(Activity 1):
In the excerpt on women's welfare and rights, what share of mothers did the charity Working Mums find had been forced to give up their jobs?
(Activity 2):
Write a continuation of the passage on women's welfare and reproductive rights, starting right after its last sentence.

(Excerpt to read):

In the absence of a strong feminist movement, women’s welfare has been side lined and undermined by policy makers. In what Alison Garnham of the Child Poverty Action Group called a ‘historic redistribution of income from purse to wallet’, Osborne’s budget has hit women three times as hard as men. As the main beneficiaries of public services and benefits, the female population has been disproportionately affected by cuts to the public sector. As of last year, the charity Working Mums found that 24% of mothers had been forced to give up their jobs because they could no longer afford childcare. By forcing women to choose between their children and their careers, austerity measures are encouraging outdated gender roles to seep into the next generation.

Although America has often been at the forefront of progression, American women currently face losing their basic healthcare rights. Republicans have adopted an increasingly hard line stance on abortion in the lead up to the presidential elections. In doing so, they are legitimising political extremism and women are paying the price. Anti-choice campaigners have become increasingly aggressive, leading to the recent bombing of a Planned Parenthood clinic, a major healthcare provider for low income women. A BPAS clinic in London have also being targeted as reports emerge that their patients have been harassed and filmed by 40 Days for Life protesters.

(Input data):
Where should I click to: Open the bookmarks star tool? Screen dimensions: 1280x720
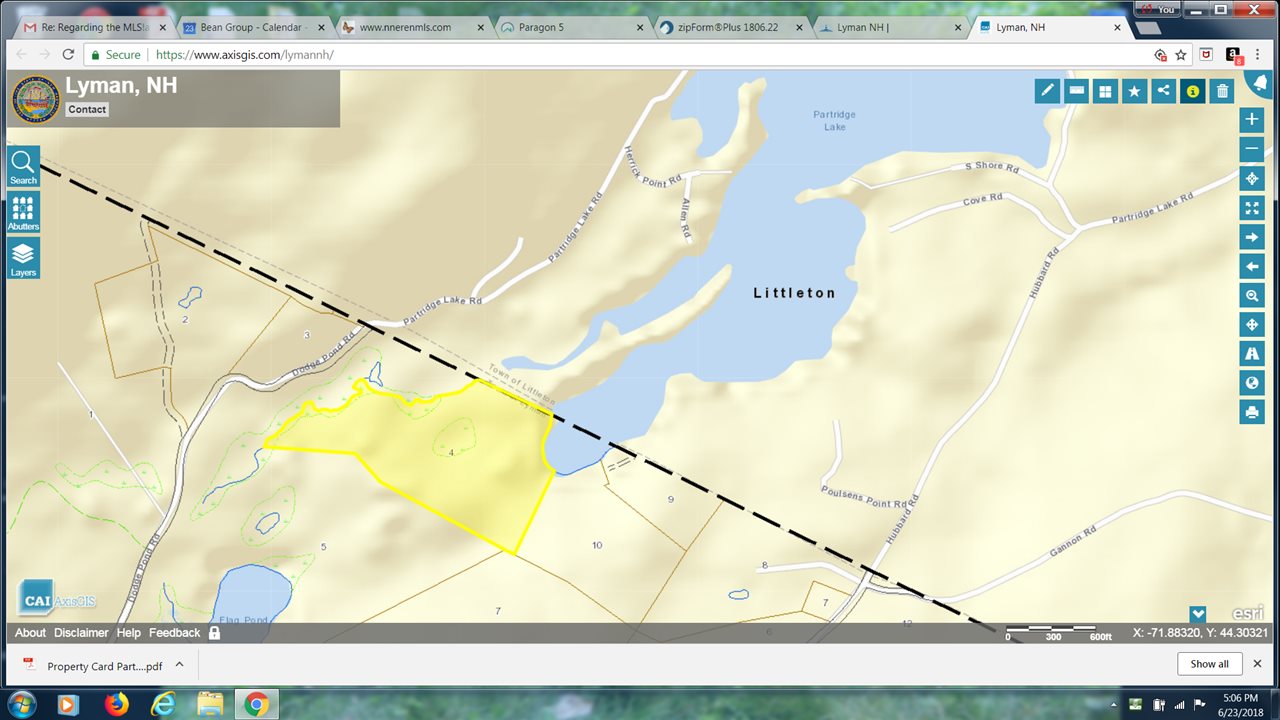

(Answer section 1):
24%, because they could no longer afford childcare.

(Answer section 2):
Even the morality of contraception has been called into question, in the debate over whether employers should cover birth control costs under the Affordable Care Act. Considering that 98% of sexually active American Catholic women use contraception, religious objections to the requirement rang hollow. The true issue at hand quickly became clear when law student, Susan Fluke, testified in favour of the proposal. Conservative radio hog Rush Limbaugh blustered, ‘It makes her a slut, right? It makes her a prostitute. She wants to be paid to have sex’. Limbaugh’s comments betrayed the contraception debate for what it truly was – a thinly veiled attack on sexually liberated women. The existence of such a debate in the 21st century provides a disturbing reflection of a society in reverse. Senator Olympia Snowe lamented, ‘I feel like it’s a retro-debate that took place in the 1950s. It’s sort of back to the future, isn’t it?’

The effort to rewind years of progress in reproductive rights has become known as the ‘war on women’. The phrase is somewhat sensational, but its message rings true. This criticism is not just being levied at the GOP by its political opponents. Senator Lisa Murkowski was one of several women within the Republican Party to voice her unease, pointing out that, ‘If you don’t feel this is an attack, you need to go home and talk to your wife and your daughters’.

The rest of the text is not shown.